Problem: Change "View menu" to "Edit menu" throughout the material below and reproduce it with everything else left as it is.

— START OF Records provided —

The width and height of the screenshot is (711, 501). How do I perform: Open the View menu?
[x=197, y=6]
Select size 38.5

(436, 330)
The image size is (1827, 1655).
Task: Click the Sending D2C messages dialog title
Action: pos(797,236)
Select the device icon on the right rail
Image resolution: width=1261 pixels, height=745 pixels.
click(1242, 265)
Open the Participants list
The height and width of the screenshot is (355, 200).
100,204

— END OF Records provided —

Task output:
The width and height of the screenshot is (711, 501). How do I perform: Open the Edit menu?
[x=197, y=6]
Select size 38.5

(436, 330)
The image size is (1827, 1655).
Task: Click the Sending D2C messages dialog title
Action: pos(797,236)
Select the device icon on the right rail
Image resolution: width=1261 pixels, height=745 pixels.
click(1242, 265)
Open the Participants list
The height and width of the screenshot is (355, 200).
100,204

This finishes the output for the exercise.